Start of Data extracts

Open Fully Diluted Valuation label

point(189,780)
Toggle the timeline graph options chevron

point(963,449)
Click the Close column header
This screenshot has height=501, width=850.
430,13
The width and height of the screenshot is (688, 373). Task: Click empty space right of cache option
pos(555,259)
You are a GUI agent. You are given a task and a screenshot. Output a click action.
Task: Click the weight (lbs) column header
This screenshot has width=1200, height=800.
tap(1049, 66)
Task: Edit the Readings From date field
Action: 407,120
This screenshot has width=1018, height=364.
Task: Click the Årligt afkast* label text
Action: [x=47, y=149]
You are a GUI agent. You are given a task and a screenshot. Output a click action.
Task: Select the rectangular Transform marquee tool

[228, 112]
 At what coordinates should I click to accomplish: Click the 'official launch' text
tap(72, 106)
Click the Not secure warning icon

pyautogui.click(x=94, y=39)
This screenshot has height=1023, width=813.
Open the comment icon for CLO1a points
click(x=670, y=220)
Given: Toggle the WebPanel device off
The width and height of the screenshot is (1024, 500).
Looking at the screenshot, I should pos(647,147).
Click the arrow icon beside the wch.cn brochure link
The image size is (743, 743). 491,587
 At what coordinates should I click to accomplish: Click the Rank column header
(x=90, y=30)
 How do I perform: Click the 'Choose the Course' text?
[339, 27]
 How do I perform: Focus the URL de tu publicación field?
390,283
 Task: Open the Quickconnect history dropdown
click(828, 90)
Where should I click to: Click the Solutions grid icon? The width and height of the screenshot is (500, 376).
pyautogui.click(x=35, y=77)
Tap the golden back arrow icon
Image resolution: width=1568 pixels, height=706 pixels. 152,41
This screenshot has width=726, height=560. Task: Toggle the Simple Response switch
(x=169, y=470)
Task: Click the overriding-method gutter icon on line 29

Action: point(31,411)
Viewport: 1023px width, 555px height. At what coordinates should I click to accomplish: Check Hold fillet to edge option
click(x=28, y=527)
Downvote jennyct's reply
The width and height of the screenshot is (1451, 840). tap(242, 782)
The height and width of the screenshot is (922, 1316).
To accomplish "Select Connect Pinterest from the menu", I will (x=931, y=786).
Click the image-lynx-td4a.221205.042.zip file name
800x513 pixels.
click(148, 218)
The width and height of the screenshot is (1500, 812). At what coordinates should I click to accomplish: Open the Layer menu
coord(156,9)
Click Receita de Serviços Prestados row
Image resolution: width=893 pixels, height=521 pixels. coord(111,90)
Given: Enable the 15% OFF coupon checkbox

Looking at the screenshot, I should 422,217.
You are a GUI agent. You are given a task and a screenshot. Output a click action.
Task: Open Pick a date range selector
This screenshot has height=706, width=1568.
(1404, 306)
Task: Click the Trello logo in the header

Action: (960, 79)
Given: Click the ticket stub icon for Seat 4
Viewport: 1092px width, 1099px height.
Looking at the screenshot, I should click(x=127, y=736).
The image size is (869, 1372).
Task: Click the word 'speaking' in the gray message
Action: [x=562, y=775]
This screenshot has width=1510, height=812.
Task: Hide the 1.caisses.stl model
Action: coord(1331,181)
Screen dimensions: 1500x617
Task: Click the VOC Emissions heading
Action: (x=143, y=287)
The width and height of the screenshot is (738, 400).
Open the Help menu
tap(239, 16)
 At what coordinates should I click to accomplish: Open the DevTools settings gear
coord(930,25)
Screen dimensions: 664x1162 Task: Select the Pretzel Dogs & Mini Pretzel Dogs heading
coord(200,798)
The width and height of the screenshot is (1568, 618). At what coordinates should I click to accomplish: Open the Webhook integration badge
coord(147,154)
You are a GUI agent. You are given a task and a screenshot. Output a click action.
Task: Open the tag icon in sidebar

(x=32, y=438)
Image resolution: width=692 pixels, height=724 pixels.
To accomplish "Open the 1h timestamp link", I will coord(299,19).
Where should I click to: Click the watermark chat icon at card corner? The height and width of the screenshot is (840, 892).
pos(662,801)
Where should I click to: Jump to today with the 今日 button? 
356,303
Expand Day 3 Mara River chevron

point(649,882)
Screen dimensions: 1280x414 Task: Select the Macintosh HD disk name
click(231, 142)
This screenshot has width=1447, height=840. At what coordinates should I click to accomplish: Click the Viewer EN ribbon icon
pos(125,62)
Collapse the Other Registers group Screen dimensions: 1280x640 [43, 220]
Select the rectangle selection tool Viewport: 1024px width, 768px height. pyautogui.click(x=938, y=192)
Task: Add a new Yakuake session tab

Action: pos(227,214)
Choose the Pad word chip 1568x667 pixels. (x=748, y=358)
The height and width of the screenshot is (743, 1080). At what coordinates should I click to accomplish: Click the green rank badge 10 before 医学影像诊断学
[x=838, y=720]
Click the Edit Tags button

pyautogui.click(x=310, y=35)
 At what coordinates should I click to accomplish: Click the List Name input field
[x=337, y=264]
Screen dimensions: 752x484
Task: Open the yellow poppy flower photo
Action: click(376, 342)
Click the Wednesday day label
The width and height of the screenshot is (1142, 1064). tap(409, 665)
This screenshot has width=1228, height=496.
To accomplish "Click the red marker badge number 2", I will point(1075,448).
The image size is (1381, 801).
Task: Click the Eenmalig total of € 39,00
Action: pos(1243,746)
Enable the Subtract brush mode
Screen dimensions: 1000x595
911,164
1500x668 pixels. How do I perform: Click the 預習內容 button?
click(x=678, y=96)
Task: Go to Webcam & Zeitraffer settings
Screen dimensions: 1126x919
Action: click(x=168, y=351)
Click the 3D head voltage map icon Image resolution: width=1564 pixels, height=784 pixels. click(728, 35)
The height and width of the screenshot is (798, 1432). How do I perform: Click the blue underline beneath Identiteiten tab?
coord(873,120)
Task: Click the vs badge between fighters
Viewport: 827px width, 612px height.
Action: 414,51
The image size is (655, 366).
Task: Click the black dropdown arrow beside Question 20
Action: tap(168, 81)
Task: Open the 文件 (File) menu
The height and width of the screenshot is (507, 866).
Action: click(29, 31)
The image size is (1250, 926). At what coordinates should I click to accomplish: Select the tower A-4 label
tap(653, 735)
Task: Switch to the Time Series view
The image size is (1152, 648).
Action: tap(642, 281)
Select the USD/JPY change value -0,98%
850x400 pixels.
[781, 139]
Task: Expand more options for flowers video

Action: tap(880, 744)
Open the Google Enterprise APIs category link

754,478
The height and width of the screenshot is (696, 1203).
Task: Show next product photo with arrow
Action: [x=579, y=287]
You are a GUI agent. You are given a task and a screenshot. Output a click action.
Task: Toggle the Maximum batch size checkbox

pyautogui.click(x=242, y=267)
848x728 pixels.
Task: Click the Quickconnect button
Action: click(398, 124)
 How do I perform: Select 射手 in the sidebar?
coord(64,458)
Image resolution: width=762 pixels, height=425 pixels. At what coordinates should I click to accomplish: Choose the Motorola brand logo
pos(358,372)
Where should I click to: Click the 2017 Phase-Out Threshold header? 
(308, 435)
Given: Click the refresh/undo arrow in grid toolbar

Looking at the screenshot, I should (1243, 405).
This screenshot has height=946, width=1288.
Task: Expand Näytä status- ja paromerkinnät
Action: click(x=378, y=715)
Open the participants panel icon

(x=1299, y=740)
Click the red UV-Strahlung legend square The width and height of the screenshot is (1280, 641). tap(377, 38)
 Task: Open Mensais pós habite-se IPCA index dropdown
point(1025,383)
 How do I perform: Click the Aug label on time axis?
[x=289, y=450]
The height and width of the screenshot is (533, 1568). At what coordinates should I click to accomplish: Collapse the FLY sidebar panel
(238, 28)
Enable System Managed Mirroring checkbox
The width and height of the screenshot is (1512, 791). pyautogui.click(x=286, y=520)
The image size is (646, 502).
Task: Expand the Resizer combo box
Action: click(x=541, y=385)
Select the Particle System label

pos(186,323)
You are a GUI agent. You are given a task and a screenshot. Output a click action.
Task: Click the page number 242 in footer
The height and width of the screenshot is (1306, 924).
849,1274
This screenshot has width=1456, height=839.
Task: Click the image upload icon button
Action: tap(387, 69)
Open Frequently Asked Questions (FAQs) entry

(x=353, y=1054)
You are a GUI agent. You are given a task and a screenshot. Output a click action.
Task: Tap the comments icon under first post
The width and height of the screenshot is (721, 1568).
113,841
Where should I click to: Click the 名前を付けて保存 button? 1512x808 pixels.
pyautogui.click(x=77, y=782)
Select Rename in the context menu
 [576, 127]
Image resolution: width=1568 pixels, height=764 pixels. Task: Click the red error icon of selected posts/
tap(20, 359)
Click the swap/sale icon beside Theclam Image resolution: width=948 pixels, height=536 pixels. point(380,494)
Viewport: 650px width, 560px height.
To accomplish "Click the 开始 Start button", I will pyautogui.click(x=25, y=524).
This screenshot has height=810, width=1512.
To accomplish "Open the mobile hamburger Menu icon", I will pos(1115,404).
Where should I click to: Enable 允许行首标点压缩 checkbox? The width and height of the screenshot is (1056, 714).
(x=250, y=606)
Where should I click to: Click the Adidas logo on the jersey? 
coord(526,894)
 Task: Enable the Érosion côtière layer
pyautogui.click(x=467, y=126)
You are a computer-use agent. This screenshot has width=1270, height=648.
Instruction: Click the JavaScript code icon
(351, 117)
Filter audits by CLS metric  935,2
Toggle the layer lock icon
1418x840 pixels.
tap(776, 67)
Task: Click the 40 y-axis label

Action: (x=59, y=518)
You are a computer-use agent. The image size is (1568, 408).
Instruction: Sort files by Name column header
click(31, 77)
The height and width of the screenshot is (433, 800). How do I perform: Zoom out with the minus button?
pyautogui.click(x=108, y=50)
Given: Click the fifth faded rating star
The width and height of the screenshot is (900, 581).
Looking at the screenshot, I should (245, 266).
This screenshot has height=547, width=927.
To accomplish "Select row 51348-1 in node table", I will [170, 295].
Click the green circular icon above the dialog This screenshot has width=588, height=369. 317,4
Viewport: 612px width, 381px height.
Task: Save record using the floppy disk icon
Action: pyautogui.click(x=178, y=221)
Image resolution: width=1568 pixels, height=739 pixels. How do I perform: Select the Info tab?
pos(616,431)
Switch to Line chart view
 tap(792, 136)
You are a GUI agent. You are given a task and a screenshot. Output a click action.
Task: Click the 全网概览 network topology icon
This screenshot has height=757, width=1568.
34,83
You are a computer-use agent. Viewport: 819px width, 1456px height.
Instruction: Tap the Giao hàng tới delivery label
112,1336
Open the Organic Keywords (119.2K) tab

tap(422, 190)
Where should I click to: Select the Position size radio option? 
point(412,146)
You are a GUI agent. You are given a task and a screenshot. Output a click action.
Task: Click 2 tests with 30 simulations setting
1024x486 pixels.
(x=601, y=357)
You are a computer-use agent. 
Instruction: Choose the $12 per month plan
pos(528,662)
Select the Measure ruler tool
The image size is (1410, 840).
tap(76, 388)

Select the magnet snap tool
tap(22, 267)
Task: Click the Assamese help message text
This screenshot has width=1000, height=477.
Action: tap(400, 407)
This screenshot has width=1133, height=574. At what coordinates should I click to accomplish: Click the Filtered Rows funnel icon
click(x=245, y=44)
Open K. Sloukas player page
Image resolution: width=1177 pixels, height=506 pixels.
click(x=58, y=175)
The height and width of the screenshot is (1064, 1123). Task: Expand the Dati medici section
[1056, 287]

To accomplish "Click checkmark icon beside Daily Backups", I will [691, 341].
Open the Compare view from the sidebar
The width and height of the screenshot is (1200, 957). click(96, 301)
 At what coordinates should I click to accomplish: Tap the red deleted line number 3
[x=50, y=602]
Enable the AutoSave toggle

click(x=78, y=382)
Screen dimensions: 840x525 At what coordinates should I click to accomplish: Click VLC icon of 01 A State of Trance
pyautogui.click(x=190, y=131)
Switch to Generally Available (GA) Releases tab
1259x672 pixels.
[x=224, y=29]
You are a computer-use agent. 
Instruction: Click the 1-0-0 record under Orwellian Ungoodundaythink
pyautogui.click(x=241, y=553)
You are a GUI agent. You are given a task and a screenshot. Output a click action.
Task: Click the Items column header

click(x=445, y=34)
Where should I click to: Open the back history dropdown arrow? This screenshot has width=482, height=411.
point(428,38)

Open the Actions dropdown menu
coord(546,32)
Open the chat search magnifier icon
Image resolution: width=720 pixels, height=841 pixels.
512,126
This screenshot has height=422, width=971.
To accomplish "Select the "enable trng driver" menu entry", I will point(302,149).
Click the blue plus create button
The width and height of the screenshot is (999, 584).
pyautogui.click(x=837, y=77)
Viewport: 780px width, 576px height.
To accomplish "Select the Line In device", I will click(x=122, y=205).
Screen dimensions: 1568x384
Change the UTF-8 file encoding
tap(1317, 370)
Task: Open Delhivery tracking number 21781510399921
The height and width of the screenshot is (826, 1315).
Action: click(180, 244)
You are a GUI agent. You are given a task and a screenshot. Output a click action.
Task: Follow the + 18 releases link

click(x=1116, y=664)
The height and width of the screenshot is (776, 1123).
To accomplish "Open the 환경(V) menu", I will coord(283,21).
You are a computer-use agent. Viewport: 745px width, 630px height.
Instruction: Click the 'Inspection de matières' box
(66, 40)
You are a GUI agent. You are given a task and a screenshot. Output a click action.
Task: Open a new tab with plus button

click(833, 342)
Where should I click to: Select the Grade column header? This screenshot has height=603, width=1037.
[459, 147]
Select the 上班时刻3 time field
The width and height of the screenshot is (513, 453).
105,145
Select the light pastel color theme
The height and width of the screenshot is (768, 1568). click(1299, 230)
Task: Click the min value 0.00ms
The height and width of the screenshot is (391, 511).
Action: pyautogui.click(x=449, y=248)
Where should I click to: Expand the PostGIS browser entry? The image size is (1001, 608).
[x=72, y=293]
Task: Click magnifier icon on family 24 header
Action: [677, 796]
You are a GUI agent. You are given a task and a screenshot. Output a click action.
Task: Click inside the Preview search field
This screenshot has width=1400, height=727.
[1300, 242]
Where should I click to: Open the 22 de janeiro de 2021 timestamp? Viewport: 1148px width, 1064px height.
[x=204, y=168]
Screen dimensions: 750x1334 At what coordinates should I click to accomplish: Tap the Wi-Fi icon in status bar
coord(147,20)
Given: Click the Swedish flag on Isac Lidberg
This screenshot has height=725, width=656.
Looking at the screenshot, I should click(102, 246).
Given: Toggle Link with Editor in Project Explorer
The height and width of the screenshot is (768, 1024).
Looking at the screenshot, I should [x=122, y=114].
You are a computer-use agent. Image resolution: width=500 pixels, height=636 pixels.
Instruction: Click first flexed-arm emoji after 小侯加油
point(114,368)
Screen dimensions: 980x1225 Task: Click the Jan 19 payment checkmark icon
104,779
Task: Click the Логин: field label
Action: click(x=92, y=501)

End of Data extracts

Please go through the entries and show every line with the word "search".

Open the chat search magnifier icon
Task: Click inside the Preview search field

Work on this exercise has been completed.